__SHORT TASK__: Extend the dated blog posts below about life lessons by adding to the last entry, the one on Thoreau's question and material possessions, starting right after its final sentence.

Wednesday, February 24, 2010

Can we harness the energy of our sneezes? I bet we could power the world. Why hasn't someone looked in on this?

Sunday, February 21, 2010


Everybody should have a friend like this.

Tuesday, February 16, 2010

18 things I've learned by 23:
1. Realize what you need as an individual. Just ask for it. Don’t be afraid to let someone go if they can’t provide it for you.
2. Always pay attention to what a man does, NOT what he says.
3. Don’t be so hard on yourself because you are probably judging yourself more harshly than others are.
4. Embrace your flaws. We’re all in the same boat.
5. Don’t be afraid to change your mind about something upon learning new information. And never say never.
6. LET IT GO. Even if it is hard and takes some time. There’s always something else down the road.
7. Trust very few. Mostly just your family.
8. Be your own best friend. You’re the only one who will have to live with yourself all the time.
9. Not everyone is going to like you even if you are pretty great. Forget about them.
10. Telling the truth (in a productive manner) is hard, but its also the most efficient and easiest way to live.
11. You can never have too many people who think highly of you.
12. Don’t get mad, laugh it off. It will change your life.
13. Guilt trips are the worst. Protect yourself from them by not feeling bad about saying how you really feel. Also, don’t use them to manipulate other people.
14. Stop feeling so sorry for yourself. Pick yourself up and start doing something, for God’s sake.
15. Be yourself because then you will find the people who love you for who you are, and that is what really matters in life.
16. You'll find yourself grateful for the hard times, because those are the times you felt most alive and learned.
17. People want you to lie to them. People need you to tell them the truth.
18. You can give all the advice in the world, but people need to learn on their own.

Tuesday, February 9, 2010

I loves me some Norm!
Here are a few reasons why:
1
2
3


Monday, February 8, 2010

"Is the home you build and live in for the sake of you, the person inside, or for the sake of everyone on the outside?" Thoreau
I guess the same could be said about life in general. Do you refrain from doing something you love and that brings you joy because you're worried about what everyone else would have to say about it? Do you talk a certain way or ignore how you really feel for the sake of avoiding potential alienation from others? As a society, we have it all backwards. Why do we raise our children to judge or fear being judged simply for being themselves? Why must we seek happiness and fulfillment in the fruitless attempts of owning more, more, more? People work long hours to make money that is then spent on material objects that end up owning them. Time is taken away from family and leisure because we all have this idea that our worth is tied up into the amount of materials, when in fact, we all end up with too many useless items and not enough of the really good intangibles.

__RAW RECORDS__:
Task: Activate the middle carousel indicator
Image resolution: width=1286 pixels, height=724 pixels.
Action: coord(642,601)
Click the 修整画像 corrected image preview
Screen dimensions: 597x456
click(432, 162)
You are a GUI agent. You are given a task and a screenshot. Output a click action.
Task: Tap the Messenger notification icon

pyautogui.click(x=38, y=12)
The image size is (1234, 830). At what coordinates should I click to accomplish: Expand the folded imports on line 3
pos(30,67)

__TASK RESULT__:
Edit: here's a bit on authenticity that I found.
"Kernis' studies show that people with a sense of authenticity are highly realistic about their performance in everything from a game of touch football to managing the family business. They're not defensive or blaming of others when they meet with less success than they wanted.

Eastern spiritual traditions have long furnished ways to glimpse the messiness of the self, and to view with detachment the vicissitudes of mind and emotion that roil human consciousness. Buddhism takes the self in all its variability as the principal subject of contemplation; the yogic tradition accords self-study great importance.

The Hindu Bhagavad Gita suggests we also have a duty to act: to realize our full potential in the world, to construct or discover a unique individuality, and thereby to live authentically. You have to "discern your own highly idiosyncratic gifts, and your own highly idiosyncratic calling," Cope elaborates. "Real fulfillment comes from authentically grappling with the possibility inside you, in a disciplined, concentrated, focused way."

That lesson isn't confined to Eastern spirituality. In The Way of Man, philosopher Martin Buber relates a Hasidic parable about one Rabbi Zusya, a self-effacing scholar who has a deathbed revelation that he shares with the friends keeping vigil at his side. "In the next life, I shall not be asked: 'Why were you not more like Moses?'" he says. "I shall be asked: 'Why were you not more like Zusya?'"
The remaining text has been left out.